____ Texto fuente
Cuando Sharaa regresó a Siria, el país ya estaba en llamas. La primavera árabe había encendido una rebelión contra Assad, y Sharaa vio en el caos la oportunidad de aplicar lo que había aprendido en prisión. Con apenas seis hombres y fondos proporcionados por Abu Bakr al-Baghdadi, cruzó furtivamente la frontera desde Irak y fundó Jabhat al-Nusra, un grupo yihadista que pronto eclipsaría a la insurgencia secular.
Su estrategia fue quirúrgica: golpes espectaculares contra el régimen, financiamiento disciplinado y un código de conducta menos brutal que el de ISIS. Mientras Baghdadi imponía ejecuciones públicas y castigos medievales en su califato, Nusra se presentaba como una fuerza pragmática. “Ellos llegaban, ejecutaban una operación impecable y desaparecían. Eran los fantasmas del frente de batalla”, recordaría un comandante del Ejército Libre Sirio.

Pero Sharaa no tardó en chocar con Baghdadi. En 2013, cuando ISIS intentó absorber a Nusra, Sharaa se resistió. Eligió un camino peligroso: romper con al-Qaeda y seguir en solitario. Con esa jugada, perdió a sus combatientes más radicales, pero ganó algo más valioso: autonomía. Para expandirse, Nusra dejó de ser solo una fuerza militar y comenzó a administrar territorio.

El siguiente paso fue Idlib, la última provincia controlada por los rebeldes. Allí, Sharaa transformó su grupo en Hayat Tahrir al-Sham (HTS), alejándose de la imagen de al-Qaeda y consolidando un protoestado. Impuso impuestos, estableció tribunales y controló el comercio. Sin embargo, su régimen no fue benigno: minorías cristianas y drusas fueron reprimidas, activistas detenidos, y opositores internos asesinados o encarcelados.
________
____ Extracto de datos
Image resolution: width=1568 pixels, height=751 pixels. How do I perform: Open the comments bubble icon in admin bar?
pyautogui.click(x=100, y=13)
________
**Tareas pendientes**
1 - Copie literalmente el fragmento del texto fuente que va desde "Pero Sharaa no" hasta "asesinados o encarcelados.".
2 - Según el texto fuente, ¿en qué provincia transformó Sharaa su grupo en Hayat Tahrir al-Sham?

**Respuestas numeradas**
1 -
Pero Sharaa no tardó en chocar con Baghdadi. En 2013, cuando ISIS intentó absorber a Nusra, Sharaa se resistió. Eligió un camino peligroso: romper con al-Qaeda y seguir en solitario. Con esa jugada, perdió a sus combatientes más radicales, pero ganó algo más valioso: autonomía. Para expandirse, Nusra dejó de ser solo una fuerza militar y comenzó a administrar territorio.

El siguiente paso fue Idlib, la última provincia controlada por los rebeldes. Allí, Sharaa transformó su grupo en Hayat Tahrir al-Sham (HTS), alejándose de la imagen de al-Qaeda y consolidando un protoestado. Impuso impuestos, estableció tribunales y controló el comercio. Sin embargo, su régimen no fue benigno: minorías cristianas y drusas fueron reprimidas, activistas detenidos, y opositores internos asesinados o encarcelados.

2 - En Idlib.